WRITTEN EXERCISE:
Collect every line of the listing below that contains the string "resolution", and reproduce each of those lines in full.

Text and element pointing listing:

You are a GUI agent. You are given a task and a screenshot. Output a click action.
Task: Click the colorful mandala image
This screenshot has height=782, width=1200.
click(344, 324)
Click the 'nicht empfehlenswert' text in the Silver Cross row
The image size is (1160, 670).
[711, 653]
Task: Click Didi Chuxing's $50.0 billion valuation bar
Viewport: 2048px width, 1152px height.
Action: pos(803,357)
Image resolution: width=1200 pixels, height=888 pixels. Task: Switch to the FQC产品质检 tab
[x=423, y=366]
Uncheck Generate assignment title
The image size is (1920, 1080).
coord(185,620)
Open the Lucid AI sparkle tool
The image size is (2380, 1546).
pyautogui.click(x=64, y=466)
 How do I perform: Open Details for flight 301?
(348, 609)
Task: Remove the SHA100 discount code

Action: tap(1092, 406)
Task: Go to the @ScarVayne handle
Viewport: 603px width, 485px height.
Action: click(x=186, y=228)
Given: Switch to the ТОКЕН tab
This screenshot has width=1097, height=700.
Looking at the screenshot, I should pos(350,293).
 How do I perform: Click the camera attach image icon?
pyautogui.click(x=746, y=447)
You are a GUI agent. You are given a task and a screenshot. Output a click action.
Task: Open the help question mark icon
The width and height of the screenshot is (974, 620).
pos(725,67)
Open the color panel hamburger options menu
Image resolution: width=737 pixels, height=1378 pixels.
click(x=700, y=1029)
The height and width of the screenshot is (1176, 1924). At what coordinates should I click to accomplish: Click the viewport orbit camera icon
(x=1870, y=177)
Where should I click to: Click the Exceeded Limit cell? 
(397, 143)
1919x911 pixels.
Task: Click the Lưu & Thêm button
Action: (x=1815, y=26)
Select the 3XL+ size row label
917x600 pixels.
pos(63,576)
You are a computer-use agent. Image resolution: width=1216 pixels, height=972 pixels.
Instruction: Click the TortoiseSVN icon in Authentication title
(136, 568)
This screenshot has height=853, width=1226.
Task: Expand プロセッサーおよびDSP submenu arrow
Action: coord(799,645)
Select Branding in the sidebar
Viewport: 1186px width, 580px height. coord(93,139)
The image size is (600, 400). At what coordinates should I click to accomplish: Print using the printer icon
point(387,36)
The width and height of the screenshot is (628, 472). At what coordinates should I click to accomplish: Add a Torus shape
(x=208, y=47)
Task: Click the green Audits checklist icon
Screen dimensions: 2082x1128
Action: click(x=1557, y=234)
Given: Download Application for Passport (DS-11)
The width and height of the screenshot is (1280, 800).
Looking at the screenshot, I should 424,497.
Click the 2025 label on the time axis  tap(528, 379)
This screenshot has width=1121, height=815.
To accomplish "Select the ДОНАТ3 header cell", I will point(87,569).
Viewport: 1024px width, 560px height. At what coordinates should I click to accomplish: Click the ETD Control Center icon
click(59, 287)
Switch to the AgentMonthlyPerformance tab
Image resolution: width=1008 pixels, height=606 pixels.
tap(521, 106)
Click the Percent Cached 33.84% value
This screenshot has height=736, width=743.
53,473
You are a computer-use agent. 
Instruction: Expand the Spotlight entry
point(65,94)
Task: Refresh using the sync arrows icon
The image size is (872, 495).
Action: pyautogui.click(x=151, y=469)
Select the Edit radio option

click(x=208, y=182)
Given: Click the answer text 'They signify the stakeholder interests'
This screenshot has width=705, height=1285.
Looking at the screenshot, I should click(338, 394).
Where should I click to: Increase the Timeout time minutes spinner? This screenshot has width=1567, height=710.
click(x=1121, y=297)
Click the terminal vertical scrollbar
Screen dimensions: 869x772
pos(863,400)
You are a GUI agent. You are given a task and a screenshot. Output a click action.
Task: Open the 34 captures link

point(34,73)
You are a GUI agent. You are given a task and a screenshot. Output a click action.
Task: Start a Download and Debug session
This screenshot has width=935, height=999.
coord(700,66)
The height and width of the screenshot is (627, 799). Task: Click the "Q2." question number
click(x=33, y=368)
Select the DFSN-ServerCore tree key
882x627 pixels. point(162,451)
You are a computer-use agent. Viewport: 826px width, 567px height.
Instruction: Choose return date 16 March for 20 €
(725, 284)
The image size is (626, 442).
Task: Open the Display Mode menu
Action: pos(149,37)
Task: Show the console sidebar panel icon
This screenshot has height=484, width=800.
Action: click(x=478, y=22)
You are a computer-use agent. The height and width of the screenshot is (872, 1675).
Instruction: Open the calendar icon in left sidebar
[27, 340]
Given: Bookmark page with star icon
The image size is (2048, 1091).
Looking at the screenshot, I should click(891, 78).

CORRECT RESPONSE:
Image resolution: width=1200 pixels, height=888 pixels. Task: Switch to the FQC产品质检 tab
Image resolution: width=737 pixels, height=1378 pixels.
You are a computer-use agent. Image resolution: width=1216 pixels, height=972 pixels.
Image resolution: width=1008 pixels, height=606 pixels.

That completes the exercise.